Beschreibung
Overall responsibilities- Ensure appropriate medical surveillance and post-market review for different medical device products
- You as a Team leader will assess and resolve product issues that have potential clinical implications for patient population including MDR event reporting decisions.
- The Post Market Risk Manager is the medical professional for the Companies USA's Medical Device/Vigilance Reporting system.
- Responsible for coordination of Health Hazard Analysis, consultation with medical consultants as necessary, as well as involvement in post market actions such as product recall.
Responsibilities
- Provide guidance and direction in the determination and assessment of clinically significant post market issues
- Provide direction/ medical opinion on all MDR decisions
- Work cooperatively with Product Development groups to foster understanding of regulatory requirements regarding post market issues
- Review clinical and trade publications for relevant news
- Provide general medical knowledge for regulatory submissions group as deemed necessary to ensure adequacy of support for all claims, pertaining to safety, efficacy and performance.

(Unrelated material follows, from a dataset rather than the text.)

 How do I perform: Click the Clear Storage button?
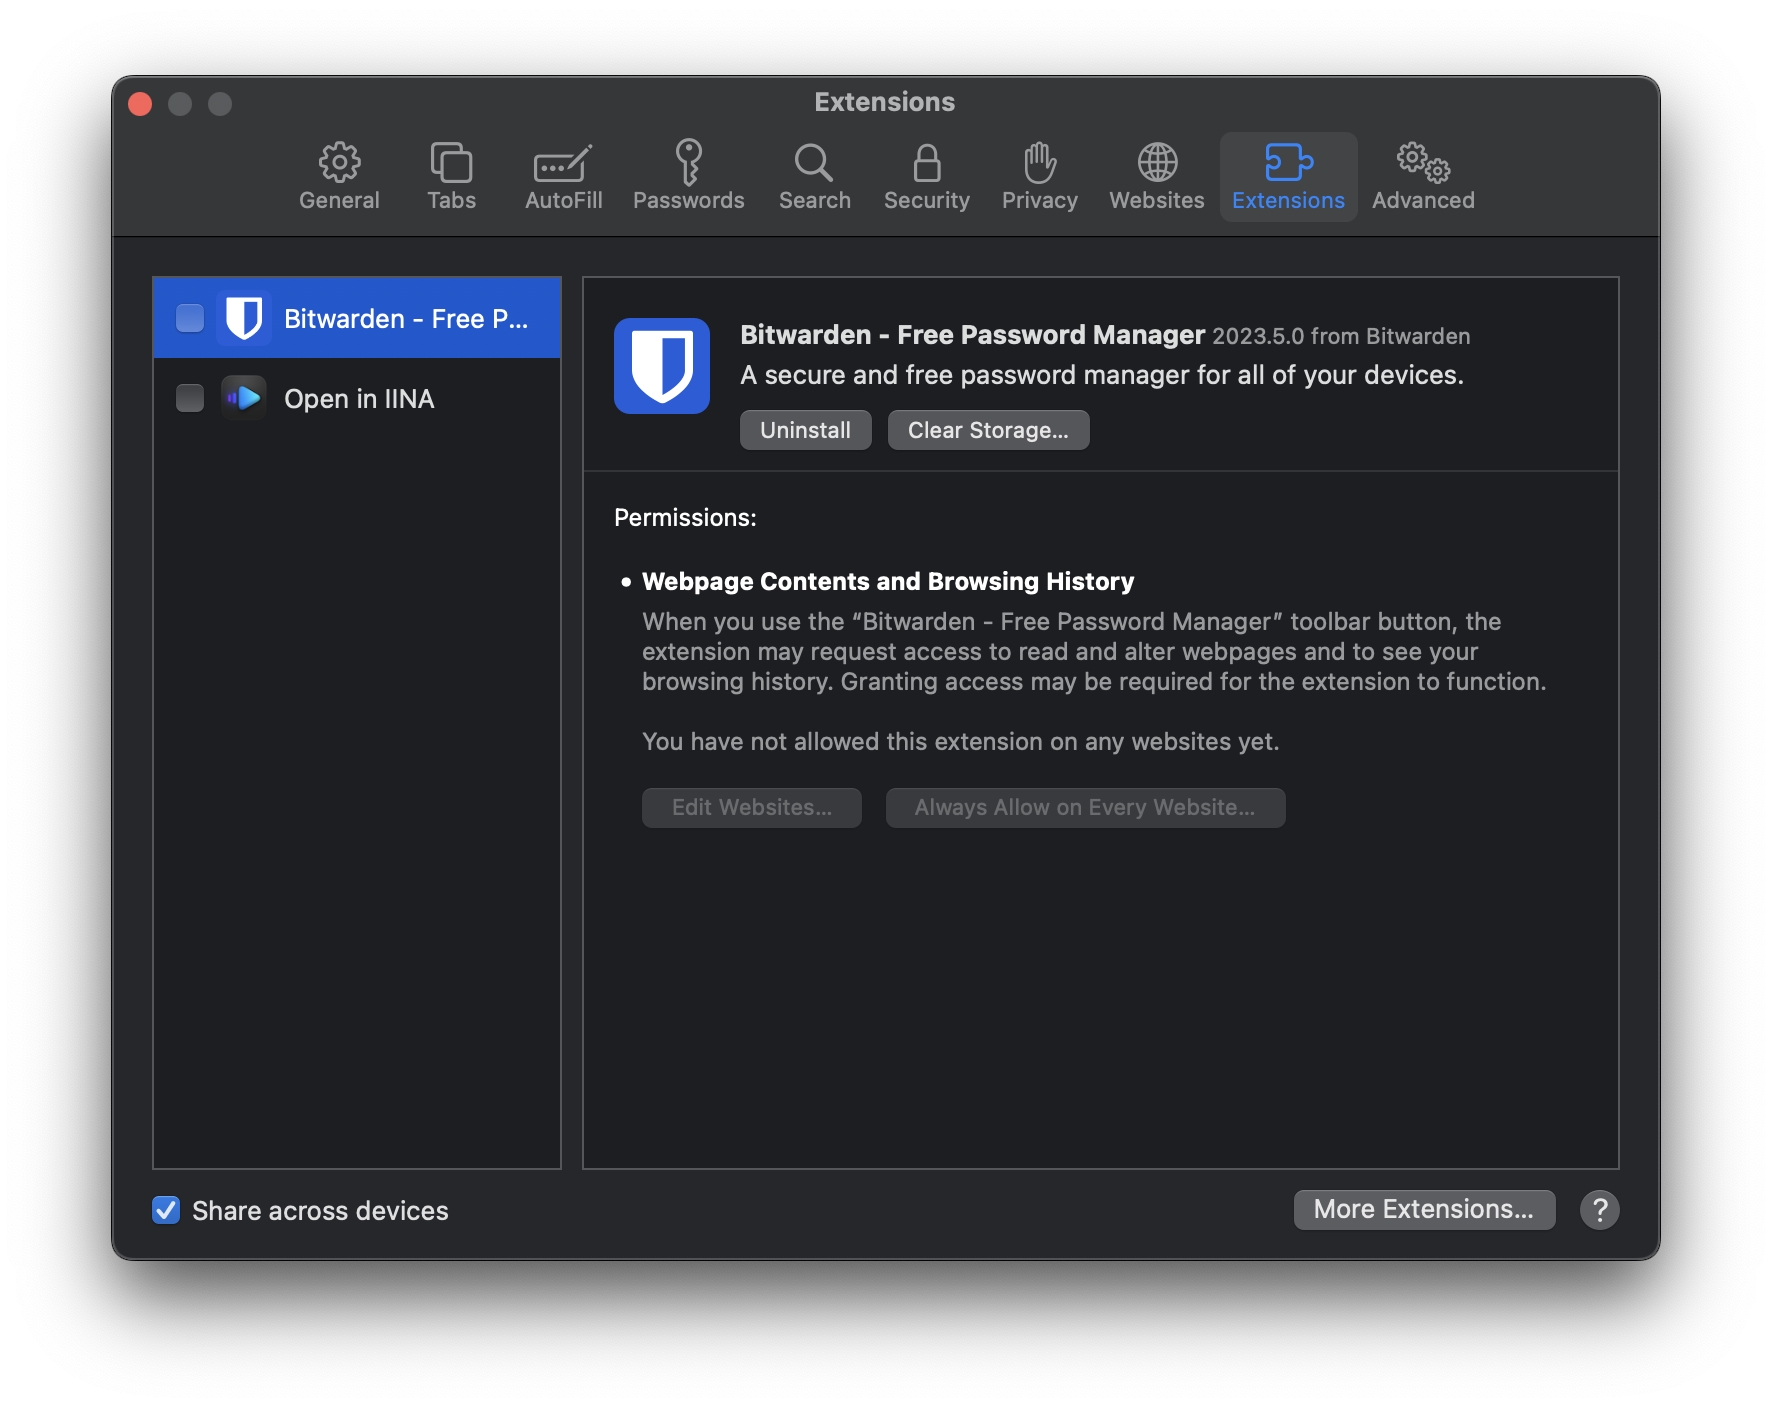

- Diligently participate in our compliance program-related activities as denoted by your supervisor or our Chief Compliance Officer.
Ideal Background
- Fluent English (oral and written)
- Knowledge of internal and external bone fixation devices and implants
- Experience or general medical knowledge of Orthopedic, Spine, and Craniofacial/ Maxillofacial implants and instruments.
- General knowledge of the FDA requirements for medical devices and MDR reporting.
- 10 years medical experience in nursing.
EDUCATIONAL REQUIREMENTS:
- Registered Nurse or Nurse Practitioner.
Place of work:
- Switzerland¨
- Office-based, 5-day/week
More Details:
- 6 Months fulltime
- Location: Switzerland
- 100% onsite
- Start date: a.s.a.p
Please notice: European citizens are preferred
For a confidential discussion about regulatory affairs projects in Switzerland, or to apply, then send your CV to or call me.
I am a specialist recruitment consultant in regulatory affairs for the Pharmaceutical & Biotechnology industry. I offer a number of search options within the industry with a special focus on Switzerland.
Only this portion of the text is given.